━━━━━ Data provided

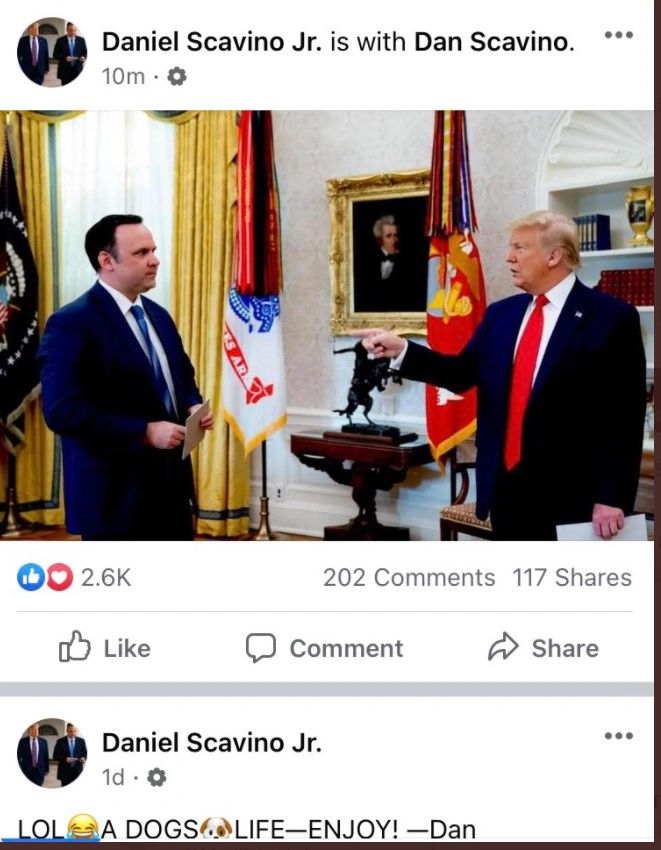Open the three-dot menu on the second post
The height and width of the screenshot is (850, 661).
click(x=619, y=736)
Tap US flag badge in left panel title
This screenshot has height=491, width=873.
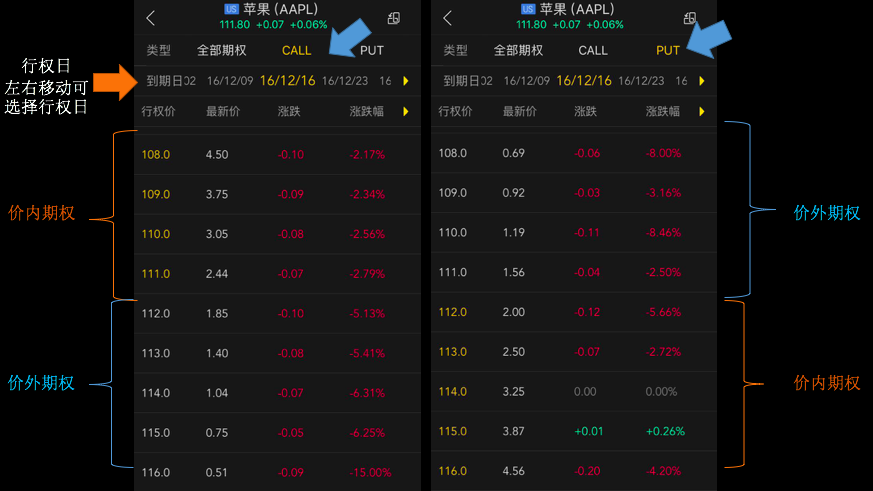[x=231, y=9]
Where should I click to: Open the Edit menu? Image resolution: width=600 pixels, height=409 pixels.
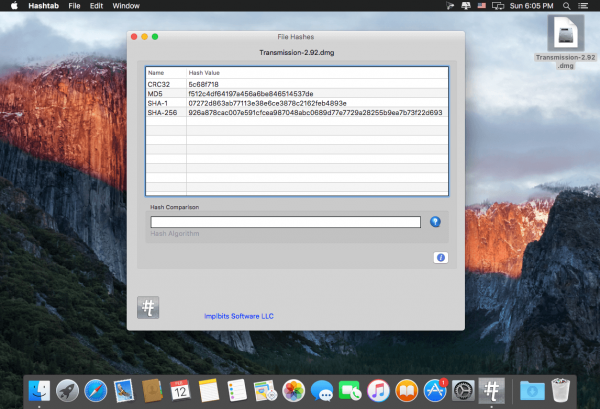[x=96, y=6]
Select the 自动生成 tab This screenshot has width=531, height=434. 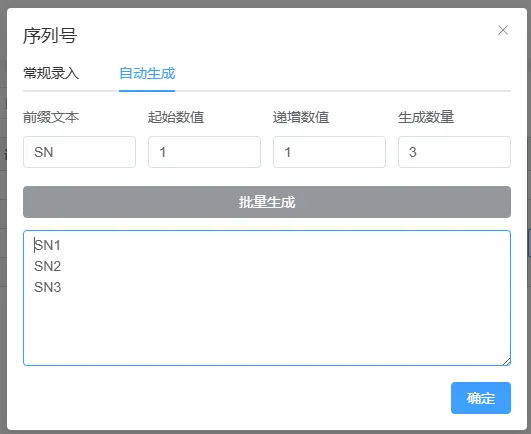pos(147,73)
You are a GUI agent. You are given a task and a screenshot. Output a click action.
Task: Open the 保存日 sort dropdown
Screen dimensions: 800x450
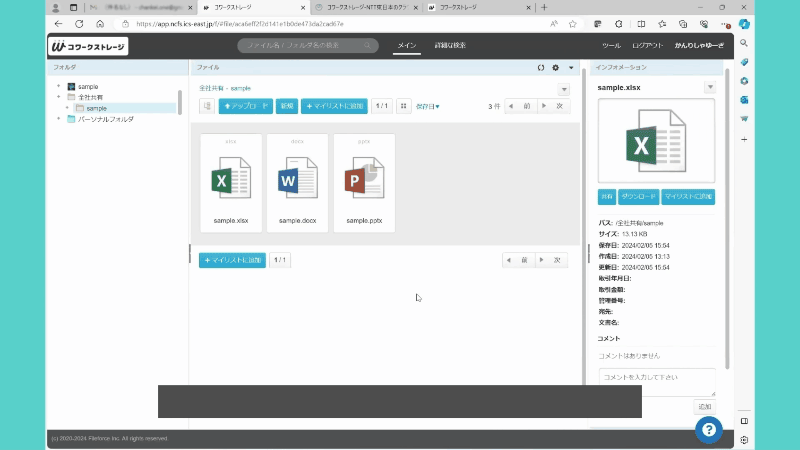tap(427, 106)
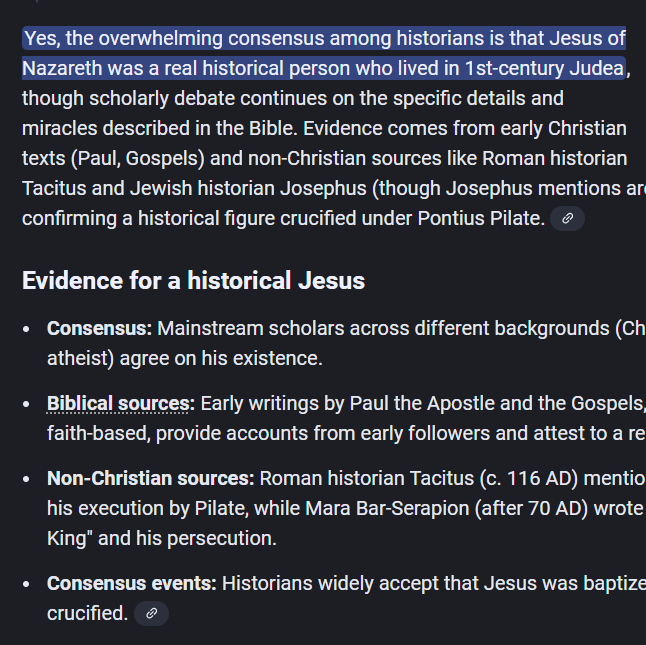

━━━━━━━━━━

> [Work instructions]: Skip the pictures and retype exactly the lines from the one that contains "You are a GUI" to the last line of the records.

> [Solution to this task]:
You are a GUI agent. You are given a task and a screenshot. Output a click action.
Task: Open the 保存日 sort dropdown
Screen dimensions: 800x450
tap(427, 106)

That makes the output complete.